ДИ. Я пока видела только один спектакль в рамках «Лаборатории смерти» – «От слов к делу» Дмитрия Хворостова, студента института современного искусства «База».
Сюжет: двое настоящих рабочих сооружают фальш-стены – первое действие, второе – они ее же разбирают. Продолжительность спектакля всецело зависит от «актеров», от их профессионализма, умения быстро и качественно пилить, сверлить, привинчивать.
Но наш мозг устроен таким образом, что он все время ищет сюжет, все происходящее воспринимает в качестве некой истории. И мы ее ждем, даже когда смотрим на такое простое действие, как возведение стены.
Всеволод Лисовский. Там она настолько легко выстраивается, что становится даже не интересно. А вот когда у монтажников возникли проблемы, и действие начало буксовать, это было самое главное – в заминке происходил слом схемы. Это провисание и было средством.
ДИ. «Провисанием» с какой позиции?
Всеволод Лисовский. С драматургической.
ДИ. По-моему, именно в этой заминке и возникло обещание истории, забрезжил сюжет. Потому что возведение стены и ее слом – типичный перформанс, перенесенный на театральную сцену.
Всеволод Лисовский.
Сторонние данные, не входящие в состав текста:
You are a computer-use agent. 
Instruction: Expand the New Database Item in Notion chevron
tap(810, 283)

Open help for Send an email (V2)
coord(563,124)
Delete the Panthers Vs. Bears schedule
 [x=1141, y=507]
Да, это то, что мы называем реди-мейд.
ДИ. А заминка – родом из пьесы. Получится – не получится – уже интрига. И зрители именно в этот момент начинали более живо реагировать на происходящее. И «актеры» непроизвольно, несмотря на запрет «театралить», подыгрывали реакции публики. Собственно, это уже вклинивался театр.
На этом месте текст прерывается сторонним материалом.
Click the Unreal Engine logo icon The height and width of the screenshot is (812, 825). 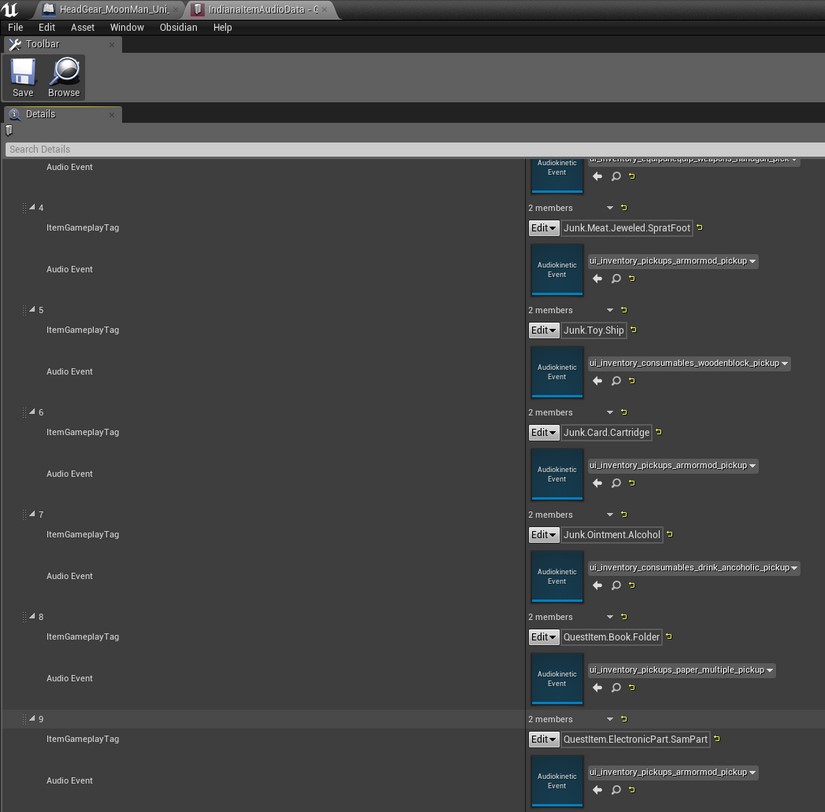[11, 9]
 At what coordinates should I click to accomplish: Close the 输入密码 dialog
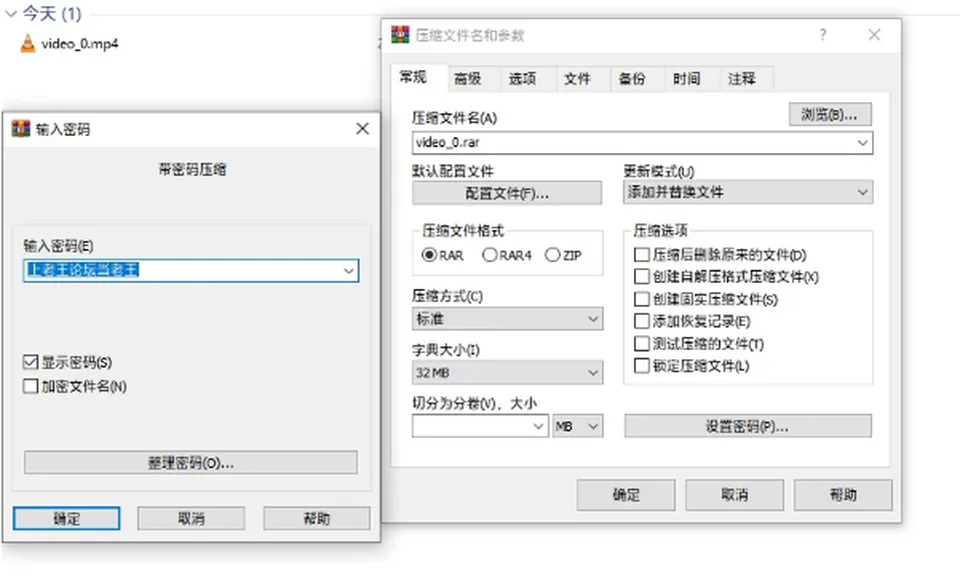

Всеволод Лисовский. Мне как раз показалось, что театр преодолевался в этих заминках. Потому что ломали эту совершенную конструкцию – завязка, кульминация, катарсис.
ДИ. Тогда помиримся на том, что случайные заминки и были результатом взаимодействия театра и искусства, с каких позиций это не рассматривай. На круглом столе в Электротеатре, посвященном взаимодействию искусства и театра, а также в пояснительном тексте к «Лаборатории» вы говорите, что современное искусство – это мертвая вода, а театр – живая. Как это понимать? Или это просто фигура речи?
Всеволод Лисовский. Это фигура речи, исходящая из другой фигуры речи. Признак всего живого – это движение по вектору к смерти, то, что движется к смерти – и живо. То, что к смерти не движется, – уже мертво. И современное искусство уже дольше ста лет целенаправленно движется по вектору к смерти и не достигает ее, потому что не понятно, что же такое смерть. В этом движении современное искусство продвинулось очень и очень далеко. Настолько далеко, что зачастую напоминает ходячего мертвеца из зомби-ужастиков.
ДИ. То есть оно все время при смерти.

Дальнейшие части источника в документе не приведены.